The interview was the Warrens’ first since their son’s death, but the couple has been vocal on social media and from Saddleback’s pulpit about Matthew’s life and their grief. They’re also speaking out about the long-held stigma against mental illness in the church.
“It’s amazing to me that any other organ in your body can break down and there’s no shame and stigma to it,” Warren said in his first sermon back at Saddleback after a leave of absence. “But if your brain breaks down, you’re supposed to keep it a secret. …If your brain doesn’t work right, why should you be ashamed of that?”
Following Matthew Warren’s death, his parents created a fund in his name, in part to help develop resources for churches to use as they reach out to struggling families in the community and in the congregation.
There are many people in churches suffering from mental health issues, says Hal Trovillion, a former counselor and current pastor of First Baptist Church in Manteno, Ill. “The thing is that those people tend to feel as though others look at them badly, because of whatever their situation,” he says.
“The church needs to just turn that around.
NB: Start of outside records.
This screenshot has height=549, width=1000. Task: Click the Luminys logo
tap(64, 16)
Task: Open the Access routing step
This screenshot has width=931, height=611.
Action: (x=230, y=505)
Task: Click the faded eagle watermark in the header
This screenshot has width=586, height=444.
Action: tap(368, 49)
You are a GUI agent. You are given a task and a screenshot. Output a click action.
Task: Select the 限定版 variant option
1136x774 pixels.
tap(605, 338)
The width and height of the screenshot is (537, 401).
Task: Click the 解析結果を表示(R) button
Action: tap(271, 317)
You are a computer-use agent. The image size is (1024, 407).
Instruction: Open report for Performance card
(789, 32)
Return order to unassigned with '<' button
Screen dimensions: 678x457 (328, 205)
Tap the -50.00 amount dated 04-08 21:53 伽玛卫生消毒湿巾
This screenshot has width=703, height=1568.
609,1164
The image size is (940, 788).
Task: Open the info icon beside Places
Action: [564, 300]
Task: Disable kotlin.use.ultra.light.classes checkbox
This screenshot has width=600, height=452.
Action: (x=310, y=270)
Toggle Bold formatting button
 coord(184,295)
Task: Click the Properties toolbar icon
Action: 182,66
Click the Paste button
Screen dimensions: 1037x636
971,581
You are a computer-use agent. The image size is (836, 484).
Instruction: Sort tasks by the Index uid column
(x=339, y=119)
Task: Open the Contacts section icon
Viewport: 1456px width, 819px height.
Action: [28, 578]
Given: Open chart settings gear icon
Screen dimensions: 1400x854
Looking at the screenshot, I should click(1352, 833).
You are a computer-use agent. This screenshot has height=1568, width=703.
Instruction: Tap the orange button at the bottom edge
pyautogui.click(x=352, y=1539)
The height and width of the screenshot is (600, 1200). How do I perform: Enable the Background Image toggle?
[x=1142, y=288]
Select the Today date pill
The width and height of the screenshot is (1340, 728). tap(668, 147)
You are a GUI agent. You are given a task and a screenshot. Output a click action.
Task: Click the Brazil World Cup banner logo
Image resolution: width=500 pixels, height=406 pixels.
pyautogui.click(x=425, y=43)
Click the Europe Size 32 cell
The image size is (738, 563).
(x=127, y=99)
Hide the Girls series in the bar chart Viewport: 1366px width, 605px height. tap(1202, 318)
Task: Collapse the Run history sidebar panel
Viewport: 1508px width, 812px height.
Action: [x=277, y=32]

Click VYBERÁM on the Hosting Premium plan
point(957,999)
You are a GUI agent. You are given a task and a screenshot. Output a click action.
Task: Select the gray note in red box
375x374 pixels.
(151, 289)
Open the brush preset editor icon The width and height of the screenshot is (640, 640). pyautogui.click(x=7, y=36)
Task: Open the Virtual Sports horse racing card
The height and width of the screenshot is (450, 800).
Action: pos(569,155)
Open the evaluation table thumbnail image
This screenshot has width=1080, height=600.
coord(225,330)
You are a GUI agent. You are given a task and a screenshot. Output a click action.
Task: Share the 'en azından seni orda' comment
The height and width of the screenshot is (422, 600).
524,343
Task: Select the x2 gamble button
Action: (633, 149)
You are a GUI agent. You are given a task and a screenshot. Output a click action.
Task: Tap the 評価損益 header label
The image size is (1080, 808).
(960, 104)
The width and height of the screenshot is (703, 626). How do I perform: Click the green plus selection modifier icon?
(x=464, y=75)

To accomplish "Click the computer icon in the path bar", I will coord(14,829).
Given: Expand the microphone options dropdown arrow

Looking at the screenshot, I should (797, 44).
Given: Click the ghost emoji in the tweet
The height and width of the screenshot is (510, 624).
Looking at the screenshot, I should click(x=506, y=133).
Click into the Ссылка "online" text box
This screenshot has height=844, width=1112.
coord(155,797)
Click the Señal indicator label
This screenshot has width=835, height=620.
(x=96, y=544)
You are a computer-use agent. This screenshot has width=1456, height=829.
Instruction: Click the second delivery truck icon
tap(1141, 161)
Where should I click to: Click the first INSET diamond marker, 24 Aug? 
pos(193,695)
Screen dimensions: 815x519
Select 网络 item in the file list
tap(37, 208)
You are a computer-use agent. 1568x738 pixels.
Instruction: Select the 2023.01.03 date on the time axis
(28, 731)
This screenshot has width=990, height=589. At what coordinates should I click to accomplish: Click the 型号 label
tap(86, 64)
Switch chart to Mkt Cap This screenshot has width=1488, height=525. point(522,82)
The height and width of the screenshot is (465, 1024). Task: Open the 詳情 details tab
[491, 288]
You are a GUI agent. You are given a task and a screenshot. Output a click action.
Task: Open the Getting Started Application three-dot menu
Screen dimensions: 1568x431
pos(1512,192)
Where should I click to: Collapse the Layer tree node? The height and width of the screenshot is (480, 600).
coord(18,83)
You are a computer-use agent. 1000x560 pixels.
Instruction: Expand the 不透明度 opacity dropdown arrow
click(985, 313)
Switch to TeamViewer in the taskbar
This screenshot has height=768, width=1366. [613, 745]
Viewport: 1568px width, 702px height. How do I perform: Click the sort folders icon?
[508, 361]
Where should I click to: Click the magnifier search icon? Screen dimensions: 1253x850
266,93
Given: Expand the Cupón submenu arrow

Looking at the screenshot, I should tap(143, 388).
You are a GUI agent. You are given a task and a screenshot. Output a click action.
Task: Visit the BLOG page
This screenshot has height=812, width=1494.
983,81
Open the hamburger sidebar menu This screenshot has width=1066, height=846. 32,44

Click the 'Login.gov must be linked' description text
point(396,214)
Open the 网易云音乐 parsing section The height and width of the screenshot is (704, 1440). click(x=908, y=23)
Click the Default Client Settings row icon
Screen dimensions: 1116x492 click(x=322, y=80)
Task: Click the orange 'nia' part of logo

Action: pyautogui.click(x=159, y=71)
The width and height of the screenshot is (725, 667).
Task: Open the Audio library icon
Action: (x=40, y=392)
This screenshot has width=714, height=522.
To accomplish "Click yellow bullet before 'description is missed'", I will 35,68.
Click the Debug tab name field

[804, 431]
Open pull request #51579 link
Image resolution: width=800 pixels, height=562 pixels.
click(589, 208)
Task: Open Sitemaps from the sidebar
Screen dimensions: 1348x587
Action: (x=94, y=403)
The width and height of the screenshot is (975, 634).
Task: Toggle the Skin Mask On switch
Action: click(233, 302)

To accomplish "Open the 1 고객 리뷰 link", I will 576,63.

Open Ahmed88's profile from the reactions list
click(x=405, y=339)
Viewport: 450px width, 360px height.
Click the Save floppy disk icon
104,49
What many of them need is simply love and acceptance and a welcoming heart and help to deal with the issues at hand.”
Read the full cover story from latest issue of the Illinois Baptist and access the e-reader edition here.
Wife of Amish schoolhouse shooter shares hope in new book
Marie Monville’s quiet life crumbled violently in 2006, when her husband shot 10 young girls in an Amish schoolhouse in Nickel Mines, Pennsylvania. Her new book, “One Light Still Shines,” tells her story since that day, with a focus on how God sustained her family.
“Within the eye of the storm, the presence of God came and settled upon me,” Monville writes on her blog, whisperandwonder.wordpress.com. “Although I ‘knew’ God all my life, this moment of desperation propelled me to now KNOW him like never before.”
“One Light Still Shines” was released Monday, September 30, by Zondervan. Read more about on CNN’s Belief blog.
Missionary family trapped in Kenyan mall during terrorist attack
When terrorists seized a mall in Nairobi, Kenya, on September 21, a Southern Baptist missionary couple and their five children were inside. Baptist Press reports International Mission Board missionaries Chris and Jamie Suel and their kids had walked into Westgate Shopping Mall shortly before the terrorists. The Suels separated to shop before the attack began, and were reunited after five harrowing hours. The seige lasted three days and resulted in as many as 200 deaths. Read more at BPNews.net.
Jewish prayer book believed to be oldest ever found
The Green Collection, a biblical archive headed by Hobby Lobby president Steve Green, has identified what their scholars say is likely “the oldest Jewish prayer book ever found.” The manuscript is dated circa 840 C.E. and is in its original binding, the Green Collection reported in a press release. The prayer book will eventually be displayed at a Bible museum in Washington, D.C., scheduled to open in 2017. Read more at ChristianityToday.com.
Are you religious, spiritual or secular? College students weigh in
A new study found college students are pretty evenly divided on how they describe themselves spiritually, ChristianPost.com reports. The email survey was conducted by the Institute for the Study of Secularism in Society and Culture at Trinity College (Hartford, Conn.), whose researchers asked: “In general, would you describe yourself more as a religious, spiritual or secular person?” 32.4% answered “spiritual;” 31.8% said “religious;” and 28.2% identified themselves as “secular.”